## What is being asked
Find every line in the entries that holds the string "will" and report it.

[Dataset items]
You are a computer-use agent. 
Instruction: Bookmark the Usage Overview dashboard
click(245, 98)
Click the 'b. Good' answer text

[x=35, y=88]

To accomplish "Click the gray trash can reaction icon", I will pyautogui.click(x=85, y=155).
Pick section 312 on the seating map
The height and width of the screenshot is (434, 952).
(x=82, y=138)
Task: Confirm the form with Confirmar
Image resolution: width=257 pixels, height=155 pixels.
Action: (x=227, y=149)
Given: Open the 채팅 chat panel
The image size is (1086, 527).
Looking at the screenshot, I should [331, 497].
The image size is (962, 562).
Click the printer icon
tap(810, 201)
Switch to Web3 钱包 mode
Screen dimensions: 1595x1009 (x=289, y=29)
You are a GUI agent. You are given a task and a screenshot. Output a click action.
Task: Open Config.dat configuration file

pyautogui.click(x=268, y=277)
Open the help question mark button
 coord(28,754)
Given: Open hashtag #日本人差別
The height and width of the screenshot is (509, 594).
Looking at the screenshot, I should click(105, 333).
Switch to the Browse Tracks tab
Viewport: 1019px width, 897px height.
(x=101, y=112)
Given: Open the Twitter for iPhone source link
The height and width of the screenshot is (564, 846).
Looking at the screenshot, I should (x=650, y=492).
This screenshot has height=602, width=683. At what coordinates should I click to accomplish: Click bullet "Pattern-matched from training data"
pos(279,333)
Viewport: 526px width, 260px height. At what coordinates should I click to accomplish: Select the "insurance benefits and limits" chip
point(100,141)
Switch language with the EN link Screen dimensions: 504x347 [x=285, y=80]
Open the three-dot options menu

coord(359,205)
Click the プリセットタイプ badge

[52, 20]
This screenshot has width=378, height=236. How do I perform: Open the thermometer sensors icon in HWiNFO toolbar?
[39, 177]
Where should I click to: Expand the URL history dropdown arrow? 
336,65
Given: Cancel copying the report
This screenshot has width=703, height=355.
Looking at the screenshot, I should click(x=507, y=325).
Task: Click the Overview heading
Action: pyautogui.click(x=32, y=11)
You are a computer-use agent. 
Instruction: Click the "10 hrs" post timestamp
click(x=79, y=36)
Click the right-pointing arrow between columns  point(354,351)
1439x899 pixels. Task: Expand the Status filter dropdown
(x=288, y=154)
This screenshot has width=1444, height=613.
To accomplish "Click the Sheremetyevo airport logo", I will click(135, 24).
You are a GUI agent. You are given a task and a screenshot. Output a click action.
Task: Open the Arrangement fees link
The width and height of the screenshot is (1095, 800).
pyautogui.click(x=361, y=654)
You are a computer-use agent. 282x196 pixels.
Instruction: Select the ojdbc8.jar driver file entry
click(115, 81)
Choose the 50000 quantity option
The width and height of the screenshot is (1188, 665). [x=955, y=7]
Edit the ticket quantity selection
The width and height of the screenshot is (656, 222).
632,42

## Exercise output
To accomplish "Click the gray trash can reaction icon", I will pyautogui.click(x=85, y=155).
To accomplish "Click the Sheremetyevo airport logo", I will click(135, 24).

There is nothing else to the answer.